Ahh…Veganomicon. Once upon a time I had my own copy. However, in a series of unfortunate events I lost most of my worldly possessions, including V-Con. Even though I had not yet fully embraced veganism, I loved that book and was deeply saddened by the loss of it. Lucky for me, so many of the recipes have been posted on the internet. I can’t afford to buy myself a new book anytime soon but at least I won’t go without.

By the way, if you feel generous perhaps someone could e-mail me the recipe for Chickpeas Romesco, the Tamarind Lentils, Tempeh Shepherdess Pie, or Pumpkin Saag? I can’t seem to find any of these recipes on the internet. My e-mail is

Any way, I’ve always wanted to make this recipe, but have never been able to persuade my mom to buy the vital wheat gluten.  My aunt bakes regularly and has vital wheat gluten around all the time.  I didn’t have the lemon zest called for in the recipe and we didn’t have any prepared breadcrumbs so I just toasted two pieces of bread and crushed them up. I also added onion powder and white pepper.

I learned several things. One: chickpeas take forever to mash with a fork. I started with fork, then switched to a potato masher, without success, and then finally my fingers.  In the photo you could see that some of the chickpeas still evaded mashing.  Oh, how I long for a food processor.  Two: if you bake these they may turn out looking like mutant cookies. Look at the photo. ‘Nuff said. And three: no matter how horribly and irrevocably you screw up this recipe it will taste good. And that’s a good thing.

Chickpea Cutlets

1 cup of cooked chickpeas

2 tablespoons of olive oil

1/2 cup of vital wheat gluten

1/2 cup of plain breadcrumbs

1/4 cup of vegetable broth or water

2 tablespoons of soy sauce

2 cloves of garlic, grated

1/2 teaspoon lemon zest

1/2  teaspoon dried thyme

1/2 teaspoon Hungarian Paprika

1/4 teaspoon dried rubbed sage

olive oil to taste

Mash chickpeas and oil together until no whole chickpeas remain.  Add remaining ingredients and knead 3 minutes or until strings of gluten have formed.  Divide dough into four pieces and stretch each piece into a 4 by 6 inch patty.

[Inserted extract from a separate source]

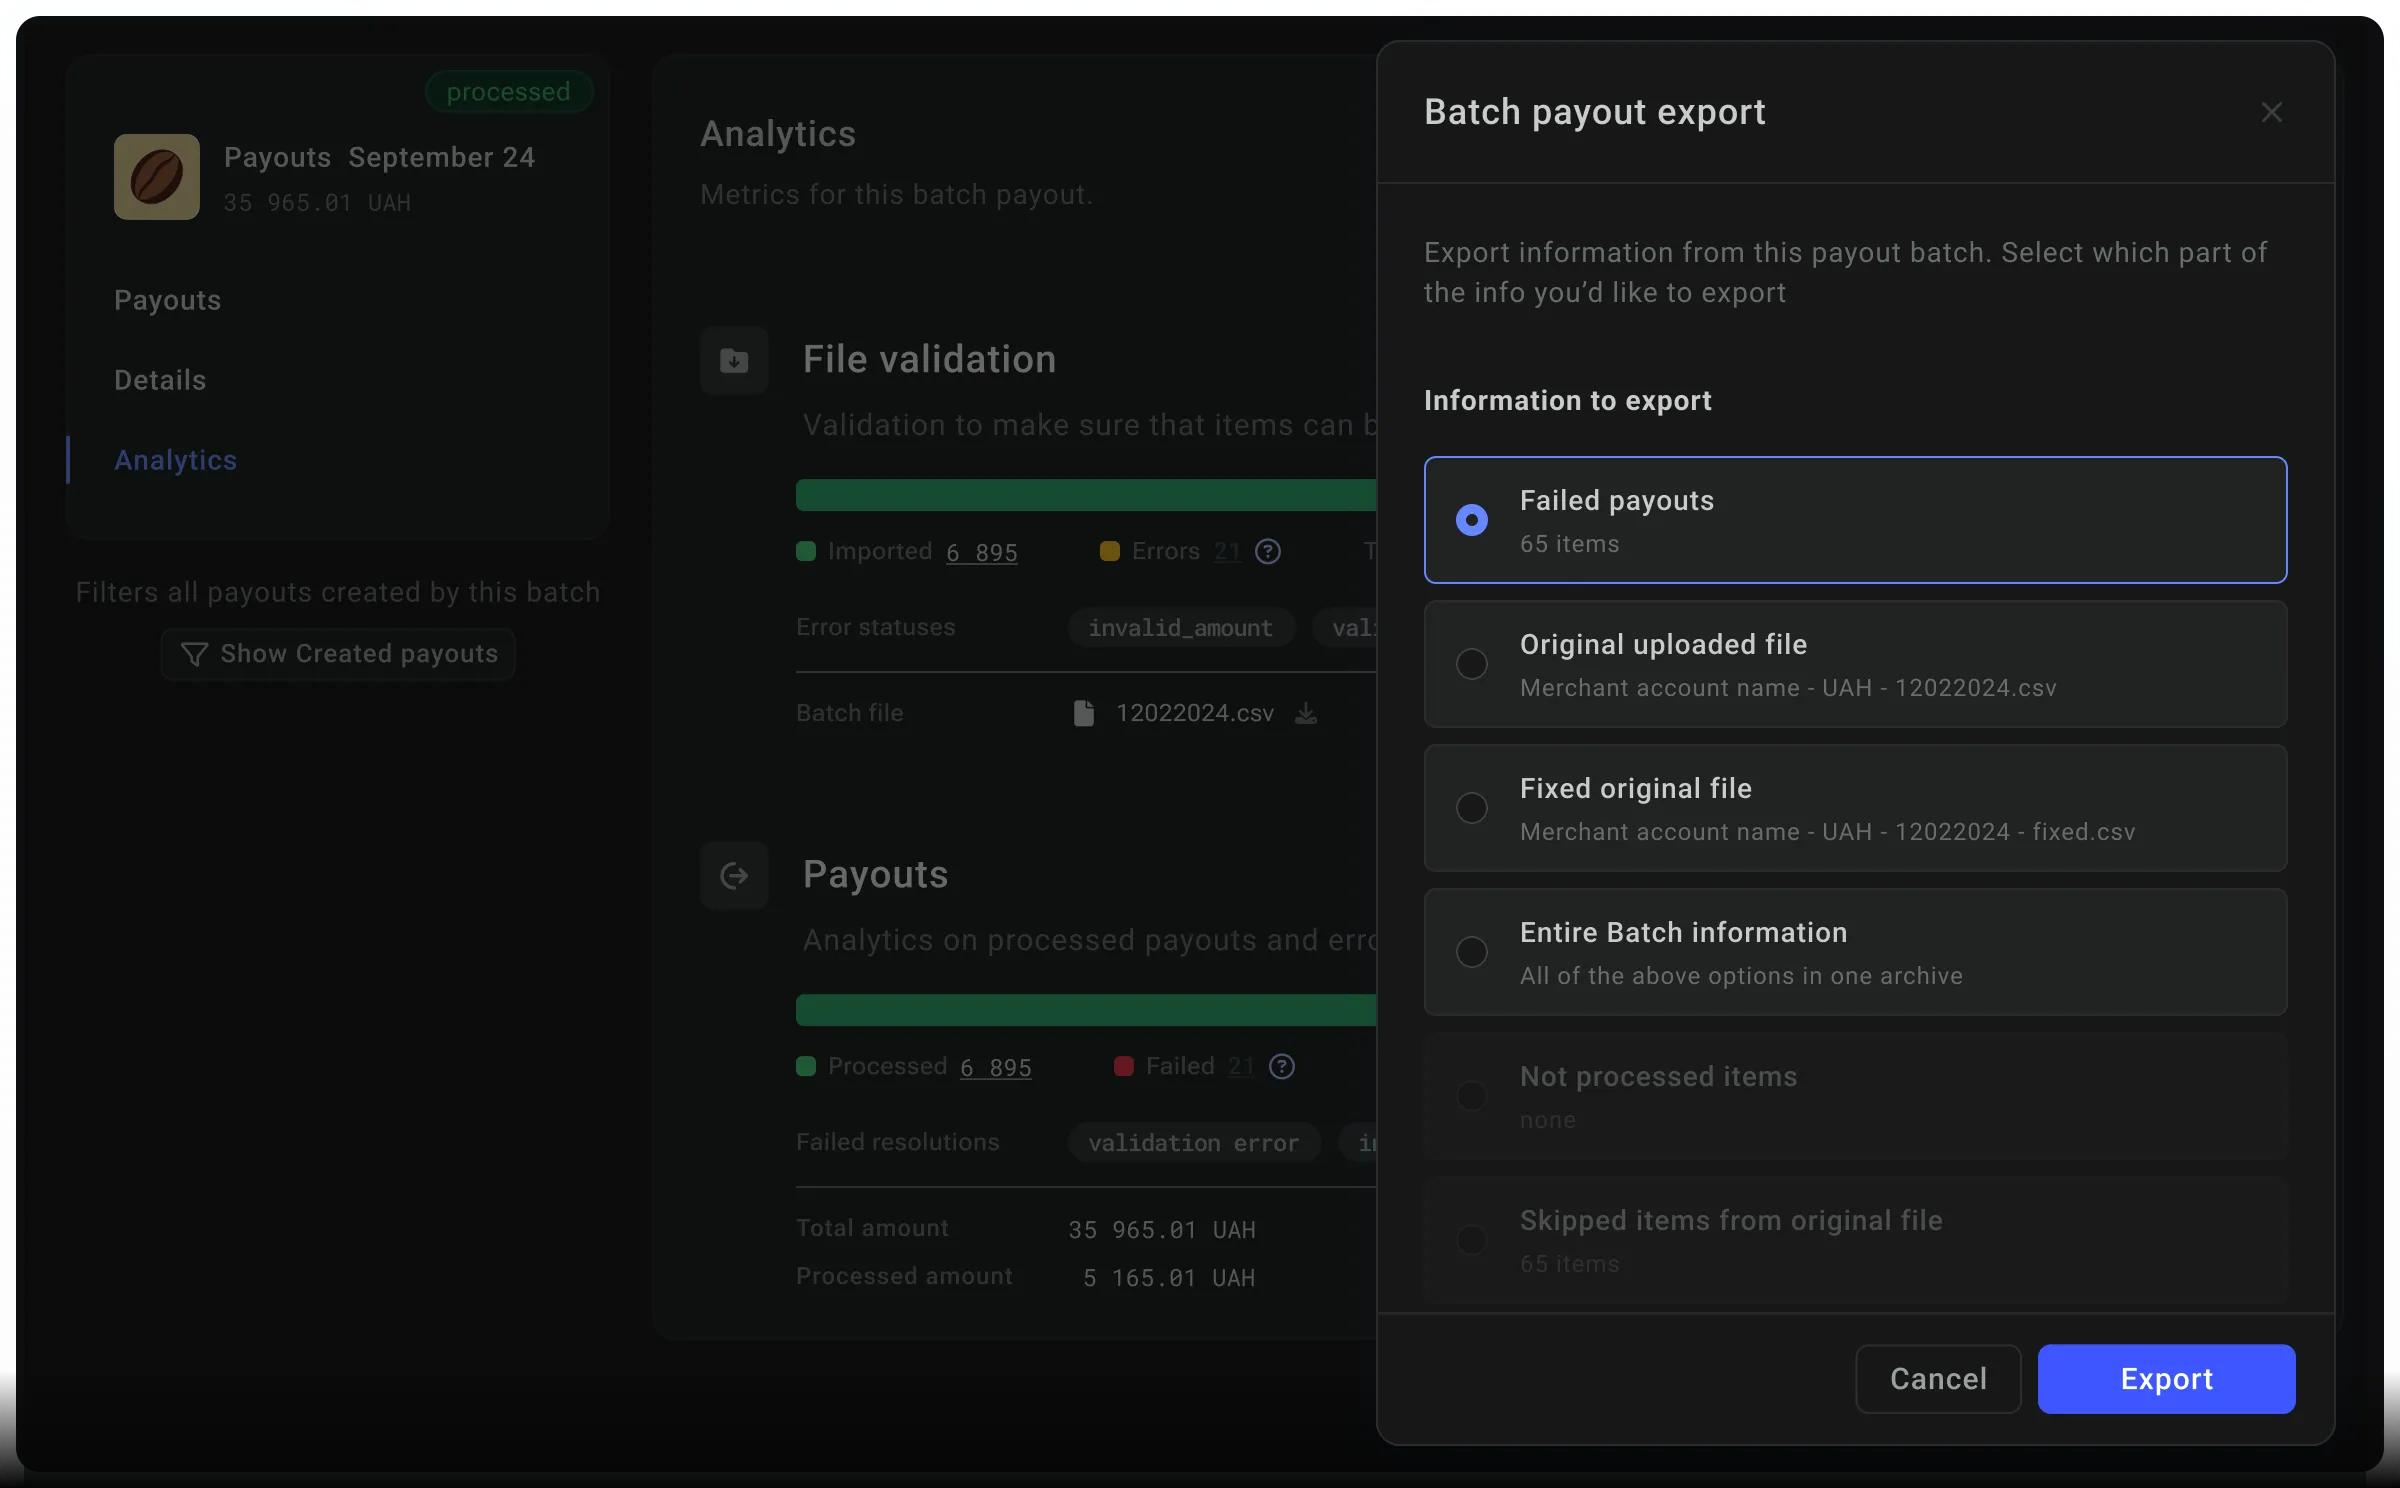Select Entire Batch information option
Screen dimensions: 2400x1488
(x=1855, y=952)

To fry: Preheat a thin layer of olive oil in nonstick pan over medium heat  Add cutlets to the pan and cook, 6 to 7 minutes per side or until golden brown and firm to the touch.

To bake: Preheat an oven to 375 degrees Fahrenheit. Place cutlets on a greased cookie sheet and brush with oil. Bake for 20 minutes, flip the patties, then bake for 1o minutes more or until cutlets are golden brown and firm to the touch.

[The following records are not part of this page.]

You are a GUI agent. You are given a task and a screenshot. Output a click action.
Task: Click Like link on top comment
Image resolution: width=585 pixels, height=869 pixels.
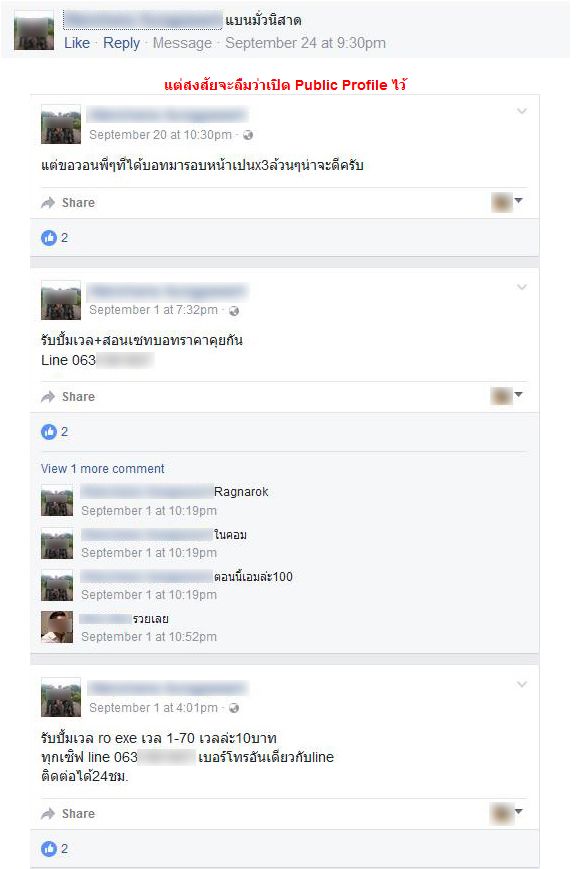coord(77,43)
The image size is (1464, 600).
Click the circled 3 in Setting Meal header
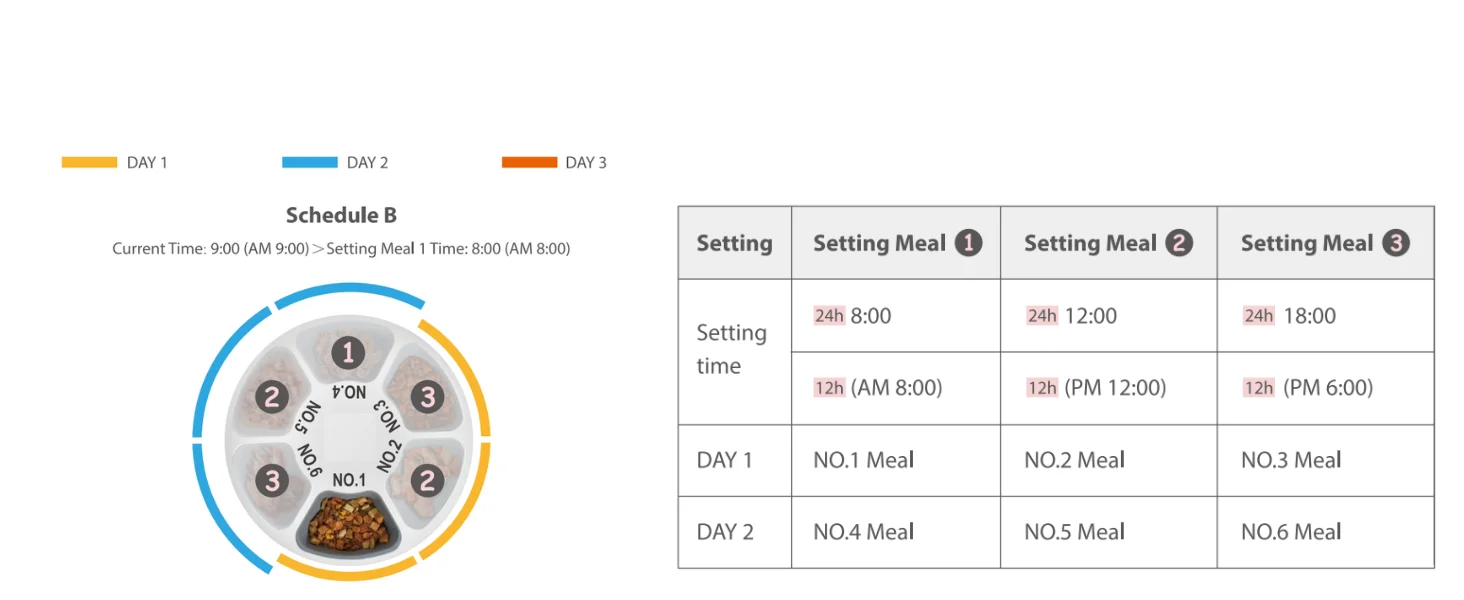(1396, 243)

Sunday was a day for a one of those family bonding moments.  Saturday evening, I remarked to my aunt that I had wanted to make some chocolate chip cookies and in doing so I discovered that my uncle has a chocolate chip cookie fetish so big, its almost scary.

So Sunday me and my cousin got to make some chocolate chip cookies.  We had fun all through the process and that included doing the dishes. 

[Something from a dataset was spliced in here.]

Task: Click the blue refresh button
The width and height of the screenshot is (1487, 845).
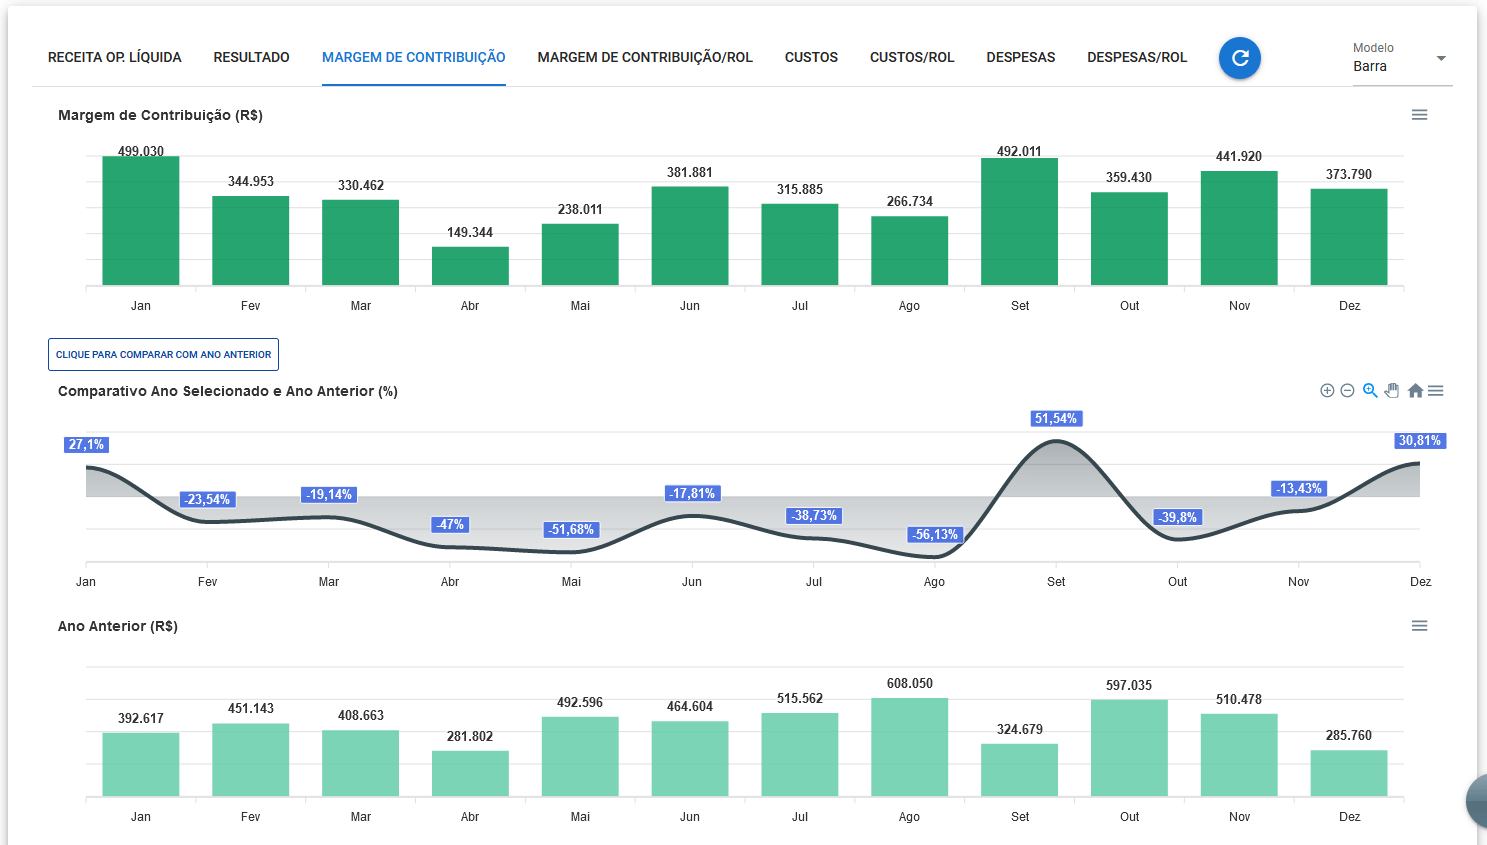Action: [x=1239, y=58]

It was a good thing I took the photos while they were still hot ‘cuz they’re all gone now.

Chocolate chip cookies

3/4 cup white sugar

3/4 cup brown sugar

1 cup vegetable shortening

1/4 cup applesauce

11/2 tsp of vanilla extract

21/4 cups of all purpose flour

3/4 tsp of baking soda

1 tsp of baking powder

3/4 tsp of salt

12 ounces of chocolate chips

1 cup of nuts (optional)

1 tsp of cinnamon (optional)

Preheat the oven to 375 degrees Fahrenheit.

In a bowl, cream together the sugars, applesauce, shortening. 

 Stir in remaining ingredients. 

Drop by the rounded teaspoon onto an ungreased cookie sheet.

Bake until lightly browned, about 8 to 10 minutes.  They should look slightly underdone. 

Let stand on the cookie sheet for two or three minutes to firm up, then transfer to a wire rack for cooling.

Do I need to tell you what to do next? Eat and enjoy!

We adapted this from a Betty Crocker recipe and according to the book this should yield 7 dozen cookies.  Either we made bigger cookies than specified or this cookie fetish is more serious than I thought ‘cuz the entire batch is gone.